O que parece definir melhor o momento atual é um novo dilema que se apresenta para os chilenos: qual é a constituição que eles necessitam? Quão radical são as mudanças que devem ser implementadas? Como fazer com que essas mudanças sejam estruturais e deem conta dos problemas que a política neoliberal criou?

Uma das respostas mais interessantes a esse dilema do país veio da banda de RAP / Jazz / Rock alternativo de Santiago chamada Como Asesinar a Felipes.

Com um nome que talvez deixe primeiros ouvintes confusos (4), CAF é um atentado a música bela, uma subversão do jazz que o baterista Felipe Metraca, o baixista Sebabajo e o tecladista Subcomandate Marcos aprenderam no conservatório Escuela Moderna de Música y Danza através do sample e do rap do MC Koala Contreras e do DJ Spacio.

A sonoridade única da banda, que por vezes lembra um boom bap clássico dos RAPs estadunidenses e em outros que lembram um jazz experimental, é acompanhada pelas líricas abstratas e revoltadas, numa mistura estranha, envolvente e que não para de se transformar.

Em seu último álbum MMXX, lançado dia 16 de outubro do ano passado, poucos dias antes do plebiscito sobre a nova constituição do dia 25, usa de uma sonoridade mais eletrônica, uma capa que simboliza bem o momento histórico pelo qual o Chile passa hoje em dia — com celulares filmando partes de um protesto — e uma profunda reflexão filosófica, numa defesa por mudanças estruturais a política e economia do país.

Talvez a música que melhor represente as ideias presentes no álbum seja “Ahora Es Cuando”, na qual o sentido da repetição da história é explorado em seus vários significados.

A sociedade chilena já passou por outros momentos críticos em sua história, seja com golpes ou em momentos de ampliação da libertação popular. A persistência na história pelas estruturas responsáveis pela realidade desigual que assola o Chile, e os países da América do Sul, sempre enfrenta a resistência do povo, daqueles que efetivamente produzem a sociedade, dos povos tradicionais que ocupavam o território antes da colonização entre tantos grupos que compõe as classes marginalizadas no capitalismo neoliberal. Isso faz com que resistir e avançar traga um encontro entre o passado e o futuro no presente, um movimento que parece já ter ocorrido e que projeta um futuro diferente, um momento ideal para ação.

Tal como na frase de Marx em Dezoito Brumário de Louis Bonaparte — a história se repete, a primeira vez como tragédia e a segunda como farsa — a música prega a necessidade de se agir agora para evitar que o acordo com o inimigo se torne novamente farsa, que não volte a empurrar o país de volta ao abismo e a barbárie, sendo “Ahora Es Cuando” uma afirmação, o agora é o momento.

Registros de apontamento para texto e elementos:

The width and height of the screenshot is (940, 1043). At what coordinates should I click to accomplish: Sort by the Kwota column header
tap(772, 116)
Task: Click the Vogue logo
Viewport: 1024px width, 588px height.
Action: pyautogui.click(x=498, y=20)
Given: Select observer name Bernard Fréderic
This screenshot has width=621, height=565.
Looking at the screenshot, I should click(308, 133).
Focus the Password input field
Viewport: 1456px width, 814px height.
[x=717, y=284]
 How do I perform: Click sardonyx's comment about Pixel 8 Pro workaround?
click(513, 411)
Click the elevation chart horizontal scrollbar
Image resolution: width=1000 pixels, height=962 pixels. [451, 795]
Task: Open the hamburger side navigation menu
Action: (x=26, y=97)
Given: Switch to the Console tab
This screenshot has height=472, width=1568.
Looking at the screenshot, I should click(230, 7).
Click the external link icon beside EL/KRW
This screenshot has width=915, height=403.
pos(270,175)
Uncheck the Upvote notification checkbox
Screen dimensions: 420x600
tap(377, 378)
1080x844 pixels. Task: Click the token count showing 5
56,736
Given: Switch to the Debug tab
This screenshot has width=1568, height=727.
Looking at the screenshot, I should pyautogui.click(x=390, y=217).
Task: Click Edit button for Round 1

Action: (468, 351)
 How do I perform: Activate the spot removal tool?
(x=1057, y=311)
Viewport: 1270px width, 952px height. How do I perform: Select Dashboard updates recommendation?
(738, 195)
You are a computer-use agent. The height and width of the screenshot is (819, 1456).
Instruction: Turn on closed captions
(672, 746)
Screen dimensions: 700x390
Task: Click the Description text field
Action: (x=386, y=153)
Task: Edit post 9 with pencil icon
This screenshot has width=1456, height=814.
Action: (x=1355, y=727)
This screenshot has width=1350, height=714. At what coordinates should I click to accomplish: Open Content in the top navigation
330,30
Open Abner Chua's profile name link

Tarefas do exercício:
1: Diga se cada afirmação a seguir está de acordo com o texto sobre a banda Como Asesinar a Felipes. Responda sim ou não e cite literalmente as palavras do texto que decidem: (a) o álbum MMXX foi lançado depois do plebiscito sobre a nova constituição; (b) o baterista da banda é Felipe Metraca; (c) a banda é de Santiago.
2: Reproduza, sem alterar nada, tudo o que vai de "Talvez a música" até "ideal para ação." no texto sobre a banda Como Asesinar a Felipes.

Respostas escritas:
1:
(a) Não: "lançado dia 16 de outubro do ano passado, poucos dias antes do plebiscito sobre a nova constituição do dia 25".
(b) Sim: "o baterista Felipe Metraca".
(c) Sim: "banda de RAP / Jazz / Rock alternativo de Santiago".

2:
Talvez a música que melhor represente as ideias presentes no álbum seja “Ahora Es Cuando”, na qual o sentido da repetição da história é explorado em seus vários significados.

A sociedade chilena já passou por outros momentos críticos em sua história, seja com golpes ou em momentos de ampliação da libertação popular. A persistência na história pelas estruturas responsáveis pela realidade desigual que assola o Chile, e os países da América do Sul, sempre enfrenta a resistência do povo, daqueles que efetivamente produzem a sociedade, dos povos tradicionais que ocupavam o território antes da colonização entre tantos grupos que compõe as classes marginalizadas no capitalismo neoliberal. Isso faz com que resistir e avançar traga um encontro entre o passado e o futuro no presente, um movimento que parece já ter ocorrido e que projeta um futuro diferente, um momento ideal para ação.